“Who’s Steve?”
“Steve! The guy who hired you. The guy I thought was my dad.” Her voice cracks on this final syllable.
I figure if I try to put my arm around her, she’ll misinterpret, and I’ll end up dead. I say, “Steve is Esteban Mendes?”
She nods, miserable and ferocious.
“You think Esteban Mendes wants you dead? That makes no sense.”
This is when she hits me on the head.
59
Nicolette
The second I hit him, I know I shouldn’t have.
I mean, I’m armed, and he’s already on the ground. A gash in his forehead. Blood on his face. I’m so freaking angry at him, I want to kill him.
So I bash him on the head?
Not hard enough to put him out of his misery, either.
Just enough force to pause the conversation.
Not that it was a totally irrational act, even if it had terrible impulse control written all over it. Every second he was woozy was a second I didn’t have to worry about him jumping up and tackling me.

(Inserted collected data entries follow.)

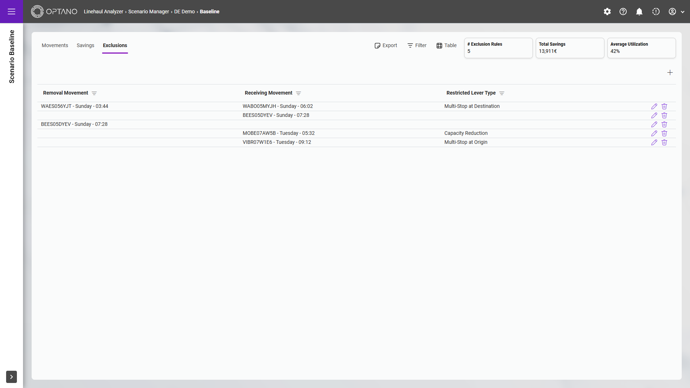Click the Export button
This screenshot has width=690, height=388.
point(385,45)
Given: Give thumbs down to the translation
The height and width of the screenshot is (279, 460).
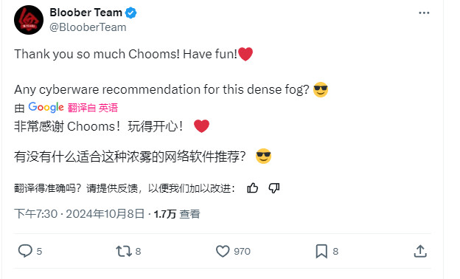Looking at the screenshot, I should pos(274,188).
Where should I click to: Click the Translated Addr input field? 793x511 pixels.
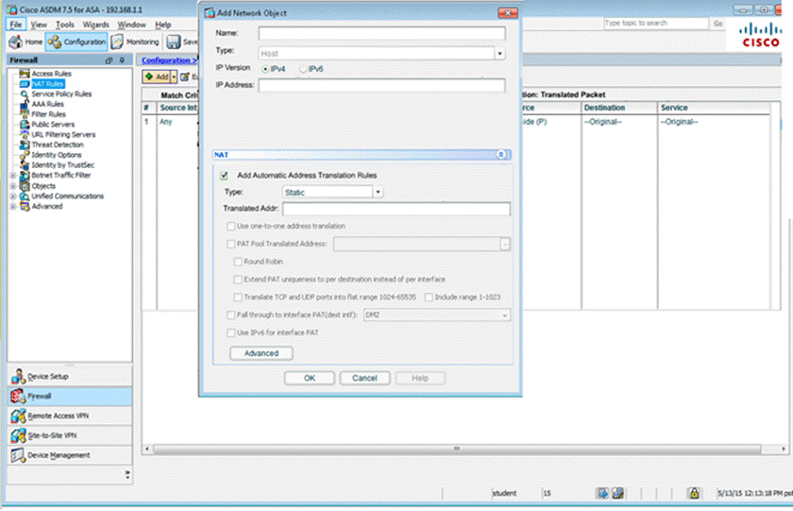coord(396,209)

He was a lot more manageable woozy.
I got him to fork over the car keys and walked him, half-staggering, to the car. I told him to climb, semiconscious, into the trunk. I left it all the way open. So if anyone says I wanted him dead, I didn’t. Or I would have let him asphyxiate in there like those poor pet dogs whose owners leave them in cars in shopping mall parking lots in the summer. Whose owners I actually do want dead.
I sit down under a tree so dried out that it barely provides shade, and I wait for him to come to.
I drink a can of warmed-over Coca-Cola I packed with the peanut butter sandwiches. I come close to pouring in the rum I brought that J or Gerhard or Jack or whoever he is carried back from South Dakota or wherever he really went.
But I don’t.
I’m in the stay-alert, don’t-get-drunk, don’t-lose-control, don’t-die track.
I’m on the numb, not-feeling-much-of-anything side. A good thing, because I’m in an isolated part of a forest I don’t know how to find my way out of. Although aiming the car downhill would probably work.
I’m with the guy who was supposed to throw me off a cliff.
60
Jack
I’m in the driver’s seat, the gun at the base of my skull. My head feels as if a grenade just burst between my ears.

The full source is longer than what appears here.